In that article, its mentioned that CL utilizes the GPT Type code 8304 to find the root filesystem and mount it. I have my home partition set with type code 8302 (the Linux /home partition type code) but CL/systemd is not automounting it.
This has worked in ArchLinux before and I don’t recall needing to do anything other than apply the type codes. Is this something CL can accomplish? Am I missing a step and maybe this should already happen?
The rootfs is passed to the kernel by PARTUUID. I’m not sure where you get the information on the MNT_HOME from, though, using labels shouldn’t happen. systemd can likely mount /home filesystems automatically, and we should just rely on that.
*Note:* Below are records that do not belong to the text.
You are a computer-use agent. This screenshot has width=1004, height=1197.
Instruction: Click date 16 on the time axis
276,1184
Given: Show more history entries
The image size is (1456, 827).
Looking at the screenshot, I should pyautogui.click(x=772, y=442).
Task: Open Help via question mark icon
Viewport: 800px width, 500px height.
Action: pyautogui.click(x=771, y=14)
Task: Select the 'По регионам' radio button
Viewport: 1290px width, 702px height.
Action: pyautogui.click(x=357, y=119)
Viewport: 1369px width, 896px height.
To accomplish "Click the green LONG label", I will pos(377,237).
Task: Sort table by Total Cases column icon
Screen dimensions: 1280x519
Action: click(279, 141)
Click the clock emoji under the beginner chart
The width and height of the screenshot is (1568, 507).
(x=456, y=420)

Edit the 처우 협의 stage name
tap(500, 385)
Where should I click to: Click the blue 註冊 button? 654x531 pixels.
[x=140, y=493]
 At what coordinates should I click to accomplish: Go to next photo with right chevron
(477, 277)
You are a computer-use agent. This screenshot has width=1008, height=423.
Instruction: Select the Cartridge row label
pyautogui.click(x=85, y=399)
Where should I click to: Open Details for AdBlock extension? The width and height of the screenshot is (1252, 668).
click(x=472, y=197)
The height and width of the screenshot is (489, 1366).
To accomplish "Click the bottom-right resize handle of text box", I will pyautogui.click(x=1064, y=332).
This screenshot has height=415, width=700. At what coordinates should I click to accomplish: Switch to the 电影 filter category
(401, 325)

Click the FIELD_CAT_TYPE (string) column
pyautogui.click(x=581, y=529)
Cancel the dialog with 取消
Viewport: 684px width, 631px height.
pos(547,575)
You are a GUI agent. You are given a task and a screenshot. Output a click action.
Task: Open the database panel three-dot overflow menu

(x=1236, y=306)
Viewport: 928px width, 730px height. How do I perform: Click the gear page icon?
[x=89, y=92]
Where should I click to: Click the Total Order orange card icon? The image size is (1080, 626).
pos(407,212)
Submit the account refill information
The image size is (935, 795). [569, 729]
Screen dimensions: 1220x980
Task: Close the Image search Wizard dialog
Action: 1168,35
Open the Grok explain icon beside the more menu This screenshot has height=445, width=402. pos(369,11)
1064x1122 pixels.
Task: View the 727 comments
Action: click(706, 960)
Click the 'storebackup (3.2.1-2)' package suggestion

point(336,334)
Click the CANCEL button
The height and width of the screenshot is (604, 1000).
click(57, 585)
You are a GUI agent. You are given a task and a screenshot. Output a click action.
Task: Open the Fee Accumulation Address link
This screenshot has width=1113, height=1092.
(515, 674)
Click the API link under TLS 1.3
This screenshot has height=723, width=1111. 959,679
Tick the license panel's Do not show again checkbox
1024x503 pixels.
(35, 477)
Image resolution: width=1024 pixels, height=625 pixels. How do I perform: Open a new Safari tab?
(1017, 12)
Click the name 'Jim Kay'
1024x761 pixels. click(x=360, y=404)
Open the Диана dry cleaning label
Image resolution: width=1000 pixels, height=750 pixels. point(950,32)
I think it was confused with partition labels such as CLR_MNT_/home which the clr-installer can use to identify target partitions for advanced partitions during installation.
The systemd auto mounting should work if the partition GUID is set. I don’t think partition type ID is enough. systemd-gpt-auto-generator
I needed to add 4 partitions to my CL system.
/share (a user shared system between distros)
/backup for alternate day backups
/scratch1 for development
/scratch2 an alternative for /tmp, eg larger downloads
I created the mount points via mkdir and filled in the /etc/fstab
using info from sudo blkid or sudo lsblk -o …
So, I have a mix of CL owned partitions and my own. My system works just fine (2 months with no problems).
I am an idiot though and named the partition CLR_HOME. haha. Whoops. Anyway, it seems I could go back and either apply this route or continue to try to figure out why the type partition code is not making the partition get auto-mounted to /home.
I’m disinclined to pursue the former because I don’t want to have partition names assigned that represent just a single distro when I share my home partition across multiple. I mean I like CL, but I can be a little bit of a distro-holic
As for the latter, I’m going to see if I can follow the boot log and dmesg a little more to debug what is going on. I believe this to be more of a configuration issue with me and systemd rather than a CL issue.